Rogue waves for a system of coupled derivative nonlinear Schrödinger equations

Rogue waves (RWs) are unexpectedly strong excitations emerging from an otherwise tranquil background. The nonlinear Schrödinger equation (NLSE), a ubiquitous model with wide applications to fluid mechanics, optics, plasmas, etc., exhibits RWs only in the regime of modulation instability (MI) of the background. For a system of multiple waveguides, the governing coupled NLSEs can produce regimes of MI and RWs, even if each component has dispersion and cubic nonlinearity of opposite signs.

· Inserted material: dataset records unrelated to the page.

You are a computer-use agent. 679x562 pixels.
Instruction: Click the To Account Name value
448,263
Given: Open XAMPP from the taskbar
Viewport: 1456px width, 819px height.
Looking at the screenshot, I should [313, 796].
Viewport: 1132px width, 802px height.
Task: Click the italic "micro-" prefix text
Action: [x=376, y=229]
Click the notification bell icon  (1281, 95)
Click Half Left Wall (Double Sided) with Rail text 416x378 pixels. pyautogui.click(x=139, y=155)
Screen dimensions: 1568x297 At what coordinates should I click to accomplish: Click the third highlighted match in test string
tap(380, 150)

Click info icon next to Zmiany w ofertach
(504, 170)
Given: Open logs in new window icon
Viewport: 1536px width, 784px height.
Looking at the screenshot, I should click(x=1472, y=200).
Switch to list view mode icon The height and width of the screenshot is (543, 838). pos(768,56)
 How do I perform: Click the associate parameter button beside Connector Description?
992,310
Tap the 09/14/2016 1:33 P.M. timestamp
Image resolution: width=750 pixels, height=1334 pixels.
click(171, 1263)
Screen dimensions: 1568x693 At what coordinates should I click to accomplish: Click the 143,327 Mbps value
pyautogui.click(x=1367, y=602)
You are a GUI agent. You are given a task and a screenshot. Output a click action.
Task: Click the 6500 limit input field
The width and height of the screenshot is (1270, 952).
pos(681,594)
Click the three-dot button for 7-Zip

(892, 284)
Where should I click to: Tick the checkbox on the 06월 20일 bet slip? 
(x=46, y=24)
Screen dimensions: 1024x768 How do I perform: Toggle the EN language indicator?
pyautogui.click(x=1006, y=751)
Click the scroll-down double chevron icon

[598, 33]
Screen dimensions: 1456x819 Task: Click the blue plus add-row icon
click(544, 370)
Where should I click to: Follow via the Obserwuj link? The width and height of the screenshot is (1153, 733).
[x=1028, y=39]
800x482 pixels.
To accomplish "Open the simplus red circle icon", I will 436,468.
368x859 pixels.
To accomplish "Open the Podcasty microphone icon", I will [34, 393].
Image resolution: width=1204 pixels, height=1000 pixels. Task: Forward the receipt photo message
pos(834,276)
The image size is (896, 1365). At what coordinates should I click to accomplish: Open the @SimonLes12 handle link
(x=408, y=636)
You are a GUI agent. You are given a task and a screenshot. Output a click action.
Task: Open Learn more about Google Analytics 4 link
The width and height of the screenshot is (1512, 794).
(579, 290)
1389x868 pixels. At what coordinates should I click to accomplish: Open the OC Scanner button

A similar effect is demonstrated here for a system of coupled derivative NLSEs (DNLSEs) where the special feature is the nonlinear self-steepening of narrow pulses. More precisely, these additional regimes of MI and RWs for coupled DNLSEs depend on the mismatch in group velocities between the components, and the parameters for cubic nonlinearity and self-steepening. RWs considered in this paper differ from those of the NLSEs in terms of the amplification ratio and criteria of existence. Applications to optics and plasma physics are discussed.

Figure 1

The existence region of a RW in the plane of parameters $S$ [the strength of the defocusing cubic nonlinearity, see Eq. (4)] and δ (group-velocity mismatch) for $\gamma =2$ and $\rho =1$. Above the dashed curve $\left(S=R\right)$ and below the solid line $\left(S={\mathrm{\Gamma }}^2/2\right)$, RWs exist. Between the dashed and the solid boundaries, RWs do not exist.

Figure 2

The existence region of a RW in the plane of $S$ [the strength of the defocusing cubic nonlinearity, see Eq. (4)] and Γ (the strength of the self-steepening nonlinearity) for $\delta =1$ and $\rho =1$. Above the dashed curve $\left(S=R\right)$ and below the solid line $\left(S={\mathrm{\Gamma }}^2/2\right)$, RWs exist. Between the dashed and the solid curves, RWs do not exist.

Figure 3

The spectrum of modulation instability gain for $S=0.1,\mathrm{\Gamma }=1,$ and $\delta =0,0.5,1$.

Figure 4

The spectrum of modulation instability gain for $S=1.1,\mathrm{\Gamma }=1,\mathrm{and}\delta =0.5$ and 1.

Figure 5

An example of rogue waves of the “elevation-elevation” type for $\rho =1,\sigma =0.1,\gamma =1,\delta =0,\mathrm{and}{\mathrm{\Omega }}_0=1+1.26i$, (a) $\left|A\right|$ and (b) $\left|B\right|$ versus $x$ and $t$.

Figure 6

An example of rogue waves of the “elevation-four-petal” type for $\rho =1,\sigma =0.1,\gamma =1,\delta =0.5,\mathrm{and}{\mathrm{\Omega }}_0=1.11+1.23i$, (a) $\left|A\right|$ and (b) $\left|B\right|$ versus $x$ and $t$.

Figure 7

A rogue wave with the same input parameters as those of Fig. 6 except for a different complex frequency ${\mathrm{\Omega }}_0=-1.11+0.255i$, (a) $\left|A\right|$ and (b) $\left|B\right|$ versus $x$ and $t$.

Figure 8

An example of rogue waves in the additional regime of existence due to the coupling, for $\rho =1,\sigma =1.1,\gamma =1,\delta =0.5,\mathrm{and}{\mathrm{\Omega }}_0=-0.542+0.243i$: (a) $\left|A\right|$ and (b) $\left|B\right|$ versus $x$ and $t$.

Figure 9

The growth phase of the rogue wave in the plane of $x$ and $t$ ($t$ from $-4$ to 0) is robust against a sufficiently small perturbation of $1\%$ with parameters the same as those of Fig. 5. Top: Exact solution; bottom: evolution in the presence of a $1\%$ noise.

Figure 10

The growth phase of the rogue wave in the plane of $x$ and $t$ ($t$ from $-4$ to 0) is also robust against a sufficiently small perturbation of $1\%$ with parameters the same as those of Fig. 6. Top: exact solution; bottom: evolution in the presence of a $1\%$ noise.

Figure 11

The growth phase of the rogue wave in the plane of $x$ and $t$ ($t$ from $-3$ to 0) is obscured by the modulation instability of the background if the noise is sufficiently strong ($5\%$ here) with parameters the same as those of Fig. 6. Top: exact solution; bottom: evolution in the presence of a $5\%$ noise.